Once you start thinking broadly about what urban means today, what kinds of urban policy matter?   In my view, the range is broad.  We still need the bricks-and-mortar policies that build or rehab affordable housing and community facilities, as well as programs that target services to troubled neighborhoods.  But without good schools, safe streets, decent jobs, accessible health care, nutritious food, fair credit, and a reliable safety-net, metropolitan communities can’t offer the opportunities their residents need to thrive.  So our definition of urban policy needs to stretch.

That’s why the MetroTrends blog – which I hope you’ve found useful – covers such wide-ranging subjects, from child care to racial segregation, homelessness to public pension reforms, foreclosures to municipal budgets, food deserts to income tax refunds.

What challenges face the urban communities where you live, work, and play? And what policies would you like MetroTrends bloggers to tackle?  


As an organization, the Urban Institute does not take positions on issues. Experts are independent and empowered to share their evidence-based views and recommendations shaped by research.

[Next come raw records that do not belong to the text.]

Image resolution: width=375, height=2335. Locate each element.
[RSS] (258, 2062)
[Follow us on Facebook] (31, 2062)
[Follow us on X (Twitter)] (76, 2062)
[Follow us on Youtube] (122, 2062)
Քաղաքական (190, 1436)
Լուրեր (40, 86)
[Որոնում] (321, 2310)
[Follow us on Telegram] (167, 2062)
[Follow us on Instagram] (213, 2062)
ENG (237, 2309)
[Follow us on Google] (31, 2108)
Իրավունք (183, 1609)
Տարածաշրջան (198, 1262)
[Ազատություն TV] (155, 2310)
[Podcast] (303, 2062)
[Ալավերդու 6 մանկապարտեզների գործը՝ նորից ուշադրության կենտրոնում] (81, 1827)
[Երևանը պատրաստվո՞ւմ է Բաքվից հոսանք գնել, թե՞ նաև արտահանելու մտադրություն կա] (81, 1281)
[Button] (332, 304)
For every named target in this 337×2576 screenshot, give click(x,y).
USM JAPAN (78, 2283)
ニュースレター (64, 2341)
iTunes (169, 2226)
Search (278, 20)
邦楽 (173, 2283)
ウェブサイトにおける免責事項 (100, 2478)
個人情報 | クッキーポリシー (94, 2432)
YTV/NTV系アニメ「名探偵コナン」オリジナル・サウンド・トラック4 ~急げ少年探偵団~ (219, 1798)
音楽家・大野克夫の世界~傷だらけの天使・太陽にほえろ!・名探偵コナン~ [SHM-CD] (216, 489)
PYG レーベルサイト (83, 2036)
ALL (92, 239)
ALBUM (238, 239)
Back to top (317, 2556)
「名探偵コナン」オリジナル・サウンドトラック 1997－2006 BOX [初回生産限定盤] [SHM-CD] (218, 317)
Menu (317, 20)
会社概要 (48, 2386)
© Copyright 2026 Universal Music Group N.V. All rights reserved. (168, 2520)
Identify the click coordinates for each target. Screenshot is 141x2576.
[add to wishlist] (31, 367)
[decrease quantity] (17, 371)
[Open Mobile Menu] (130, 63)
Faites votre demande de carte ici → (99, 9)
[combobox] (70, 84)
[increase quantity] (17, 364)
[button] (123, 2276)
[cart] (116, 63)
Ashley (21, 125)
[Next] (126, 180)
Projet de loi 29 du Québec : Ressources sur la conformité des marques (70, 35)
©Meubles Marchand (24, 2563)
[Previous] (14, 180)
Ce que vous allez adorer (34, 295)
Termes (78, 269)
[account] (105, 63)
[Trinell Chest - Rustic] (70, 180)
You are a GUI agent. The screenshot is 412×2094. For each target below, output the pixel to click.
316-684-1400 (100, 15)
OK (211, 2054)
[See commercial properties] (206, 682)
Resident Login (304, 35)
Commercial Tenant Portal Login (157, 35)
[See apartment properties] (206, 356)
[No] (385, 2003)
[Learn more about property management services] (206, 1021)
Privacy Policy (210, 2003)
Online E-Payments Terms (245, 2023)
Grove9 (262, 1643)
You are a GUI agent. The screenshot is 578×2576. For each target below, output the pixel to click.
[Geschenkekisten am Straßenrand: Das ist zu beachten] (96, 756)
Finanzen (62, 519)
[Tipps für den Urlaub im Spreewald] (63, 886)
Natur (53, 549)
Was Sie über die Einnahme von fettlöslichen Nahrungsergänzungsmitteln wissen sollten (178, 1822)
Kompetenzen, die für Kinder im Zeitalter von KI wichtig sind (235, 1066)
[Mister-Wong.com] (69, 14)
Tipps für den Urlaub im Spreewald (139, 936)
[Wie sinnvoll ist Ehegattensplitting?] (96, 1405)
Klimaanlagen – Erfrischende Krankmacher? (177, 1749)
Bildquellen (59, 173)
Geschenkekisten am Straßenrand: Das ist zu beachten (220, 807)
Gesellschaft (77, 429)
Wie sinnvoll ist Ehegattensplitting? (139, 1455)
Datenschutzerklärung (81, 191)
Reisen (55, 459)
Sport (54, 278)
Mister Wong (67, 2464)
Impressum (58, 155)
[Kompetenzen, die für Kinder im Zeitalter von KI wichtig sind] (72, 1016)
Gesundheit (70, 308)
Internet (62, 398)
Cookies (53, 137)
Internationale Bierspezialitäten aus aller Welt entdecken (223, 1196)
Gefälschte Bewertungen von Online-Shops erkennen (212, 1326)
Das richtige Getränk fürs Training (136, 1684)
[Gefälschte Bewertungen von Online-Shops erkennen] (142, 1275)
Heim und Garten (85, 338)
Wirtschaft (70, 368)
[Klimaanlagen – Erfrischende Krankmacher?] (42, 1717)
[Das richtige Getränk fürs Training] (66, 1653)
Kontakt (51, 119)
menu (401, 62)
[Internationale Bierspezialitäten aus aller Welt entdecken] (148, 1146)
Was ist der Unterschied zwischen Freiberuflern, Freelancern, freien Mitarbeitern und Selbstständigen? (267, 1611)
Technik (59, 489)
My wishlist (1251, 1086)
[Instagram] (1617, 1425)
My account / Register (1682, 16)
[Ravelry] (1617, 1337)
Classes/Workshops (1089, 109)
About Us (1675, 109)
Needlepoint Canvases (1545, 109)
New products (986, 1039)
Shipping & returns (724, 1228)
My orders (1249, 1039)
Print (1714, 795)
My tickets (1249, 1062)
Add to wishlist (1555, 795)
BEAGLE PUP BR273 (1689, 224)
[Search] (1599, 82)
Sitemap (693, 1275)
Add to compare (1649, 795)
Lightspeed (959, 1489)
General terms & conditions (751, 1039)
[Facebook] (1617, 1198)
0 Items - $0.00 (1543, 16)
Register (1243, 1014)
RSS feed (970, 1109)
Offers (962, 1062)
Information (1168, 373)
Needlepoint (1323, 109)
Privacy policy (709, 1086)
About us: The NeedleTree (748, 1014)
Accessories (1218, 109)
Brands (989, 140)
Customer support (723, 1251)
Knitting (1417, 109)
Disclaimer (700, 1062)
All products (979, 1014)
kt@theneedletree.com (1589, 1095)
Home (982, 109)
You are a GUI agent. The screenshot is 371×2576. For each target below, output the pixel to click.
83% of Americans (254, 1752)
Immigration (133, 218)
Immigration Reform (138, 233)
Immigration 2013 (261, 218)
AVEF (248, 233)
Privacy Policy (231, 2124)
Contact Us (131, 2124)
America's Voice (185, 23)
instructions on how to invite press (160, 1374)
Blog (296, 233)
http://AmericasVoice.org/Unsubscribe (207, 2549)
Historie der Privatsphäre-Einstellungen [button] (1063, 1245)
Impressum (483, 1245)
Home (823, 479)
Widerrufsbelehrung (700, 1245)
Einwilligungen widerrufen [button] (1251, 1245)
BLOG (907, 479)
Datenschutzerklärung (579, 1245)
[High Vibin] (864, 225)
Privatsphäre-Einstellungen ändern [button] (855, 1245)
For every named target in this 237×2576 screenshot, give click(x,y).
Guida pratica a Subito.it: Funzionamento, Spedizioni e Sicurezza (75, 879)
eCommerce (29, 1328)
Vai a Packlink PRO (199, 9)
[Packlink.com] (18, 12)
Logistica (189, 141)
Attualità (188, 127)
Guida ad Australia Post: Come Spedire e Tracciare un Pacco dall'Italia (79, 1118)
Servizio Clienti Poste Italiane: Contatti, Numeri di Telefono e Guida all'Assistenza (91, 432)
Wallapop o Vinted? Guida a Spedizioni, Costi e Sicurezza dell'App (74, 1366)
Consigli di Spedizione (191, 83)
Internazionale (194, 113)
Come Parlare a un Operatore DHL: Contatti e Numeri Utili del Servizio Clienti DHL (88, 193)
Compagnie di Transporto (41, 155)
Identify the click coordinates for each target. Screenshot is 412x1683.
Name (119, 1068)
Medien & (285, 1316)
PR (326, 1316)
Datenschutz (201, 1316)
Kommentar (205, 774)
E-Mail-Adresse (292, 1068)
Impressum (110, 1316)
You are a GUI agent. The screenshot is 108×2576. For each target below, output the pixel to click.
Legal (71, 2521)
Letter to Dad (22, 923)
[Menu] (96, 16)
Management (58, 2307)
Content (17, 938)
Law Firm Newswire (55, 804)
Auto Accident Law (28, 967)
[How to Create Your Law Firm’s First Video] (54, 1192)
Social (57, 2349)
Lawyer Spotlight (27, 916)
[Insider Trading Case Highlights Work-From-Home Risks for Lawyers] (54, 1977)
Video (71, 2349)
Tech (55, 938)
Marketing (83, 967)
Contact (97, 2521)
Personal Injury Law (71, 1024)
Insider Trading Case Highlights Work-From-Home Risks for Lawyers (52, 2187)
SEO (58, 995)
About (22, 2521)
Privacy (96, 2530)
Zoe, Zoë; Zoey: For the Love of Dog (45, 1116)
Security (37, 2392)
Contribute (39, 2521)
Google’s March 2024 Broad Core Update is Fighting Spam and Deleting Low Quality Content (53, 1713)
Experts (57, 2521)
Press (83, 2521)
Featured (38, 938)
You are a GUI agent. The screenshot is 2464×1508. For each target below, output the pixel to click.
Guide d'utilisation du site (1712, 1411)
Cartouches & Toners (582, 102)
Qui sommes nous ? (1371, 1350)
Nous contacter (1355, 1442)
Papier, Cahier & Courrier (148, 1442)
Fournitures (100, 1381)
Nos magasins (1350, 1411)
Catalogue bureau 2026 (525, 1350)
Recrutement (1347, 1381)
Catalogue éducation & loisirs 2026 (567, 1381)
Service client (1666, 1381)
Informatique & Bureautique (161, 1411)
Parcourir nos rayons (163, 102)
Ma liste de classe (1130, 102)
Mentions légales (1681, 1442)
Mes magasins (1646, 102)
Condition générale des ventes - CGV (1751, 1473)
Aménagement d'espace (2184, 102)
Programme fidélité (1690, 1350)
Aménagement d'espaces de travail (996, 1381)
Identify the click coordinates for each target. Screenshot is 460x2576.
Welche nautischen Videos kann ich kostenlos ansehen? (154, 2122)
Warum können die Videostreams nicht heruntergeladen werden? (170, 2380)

It's a very interesting question that you pose about the expanded nature of the meaning "urban policy." As a native Metro-Detroiter, the question is particularly salient because of what I believe to have been the lack of a coherent regional policy. While urban policy itself may now encompass more than the city core, I wonder how those areas that have not developed a regional strategy (city core and surrounding suburbs) or have had conflictual policies have fared. Certainly the political leadership of Detroit has not always agreed with the policies of the surrounding municipalities and vice versa, but how many times have one offered tax incentives (like abatements) to businesses in neighboring municipalities for political gain (probably not even economic gain since most of the benefit will likely return to the municipalties where the employees will remain living), but certainly to the detrimant of the region (as dollars could have been better spent). While it certainly makes sense to study urban policy more holistically and maybe even at a regional level, I wonder how many core central cities still haven't embraced this view and where it has left them economically?
Eric raises an excellent point. Detroit certainly isn't alone in failing to embrace metropolitan strategies. Those of us who conduct policy research can (and increasingly do) take a regional perspective. But we should also be thinking about how to create more incentives for both city and suburban jurisdictions to do so as well. Where is this happening and what lessons can be drawn?